# 1. Convert Excel File to CSV File

In [3]:
import polars as pl
import glob
import os

# Folder containing excel files
input_folder = r"C:\Users\ekadw\Documents\DATA\Example\csv_to_parquet"
output_folder = r"C:\Users\ekadw\Documents\DATA\Example\csv_to_parquet\excel_to_csv"

# Create output folder if it doesn't exist
os.makedirs(output_folder, exist_ok=True)

# Loop over all excel files
for excel_file in glob.glob(os.path.join(input_folder, "*.xlsx")):
    # Read excel into Polars DataFrame
    df = pl.read_excel(excel_file)
    
    # Build output filename with .csv extension
    base_name = os.path.splitext(os.path.basename(excel_file))[0]
    csv_file = os.path.join(output_folder, f"{base_name}.csv")
    
    # Write to csv
    df.write_csv(csv_file)
    print(f"Converted: {excel_file} -> {csv_file}")

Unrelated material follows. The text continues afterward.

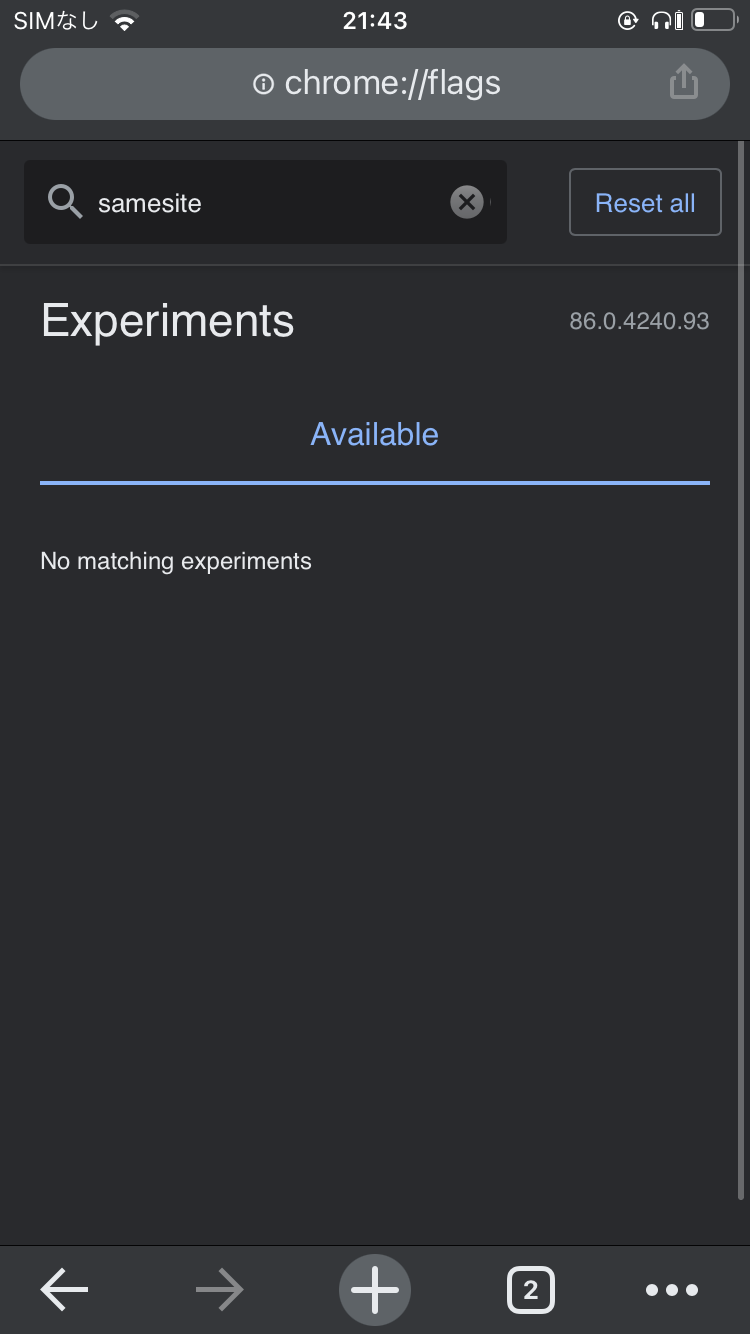The width and height of the screenshot is (750, 1334).
Task: Tap the chrome://flags address bar
Action: click(x=392, y=84)
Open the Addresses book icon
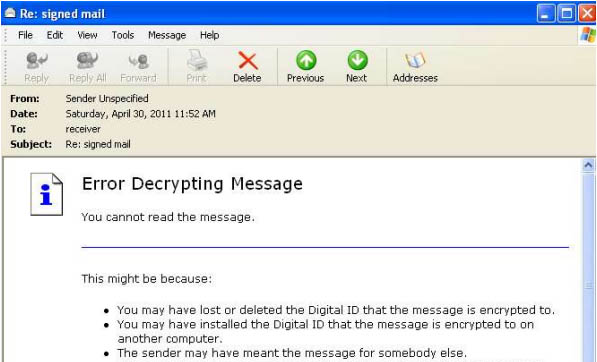The width and height of the screenshot is (597, 362). tap(415, 61)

Converted: C:\Users\ekadw\Documents\DATA\Example\csv_to_parquet\april-04.xlsx -> C:\Users\ekadw\Documents\DATA\Example\csv_to_parquet\excel_to_csv\april-04.csv
Converted: C:\Users\ekadw\Documents\DATA\Example\csv_to_parquet\february-02.xlsx -> C:\Users\ekadw\Documents\DATA\Example\csv_to_parquet\excel_to_csv\february-02.csv
Converted: C:\Users\ekadw\Documents\DATA\Example\csv_to_parquet\january-01.xlsx -> C:\Users\ekadw\Documents\DATA\Example\csv_to_parquet\excel_to_csv\january-01.csv
Converted: C:\Users\ekadw\Documents\DATA\Example\csv_to_parquet\march-03.xlsx -> C:\Users\ekadw\Documents\DATA\Example\csv_to_parquet\excel_to_csv\march-03.csv
Converted: C:\Users\ekadw\Documents\DATA\Example\csv_to_parquet\may-05.xlsx -> C:\Users\ekadw\Documents\DATA\Example\csv_to_parquet\excel_to_csv\may-05.csv


# 2. Convert CSV File to Parquet File

In [5]:
# Folder containing CSV files
input_folder = r"C:\Users\ekadw\Documents\DATA\Example\csv_to_parquet\excel_to_csv"
output_folder = r"C:\Users\ekadw\Documents\DATA\Example\csv_to_parquet\csv_to_parquet"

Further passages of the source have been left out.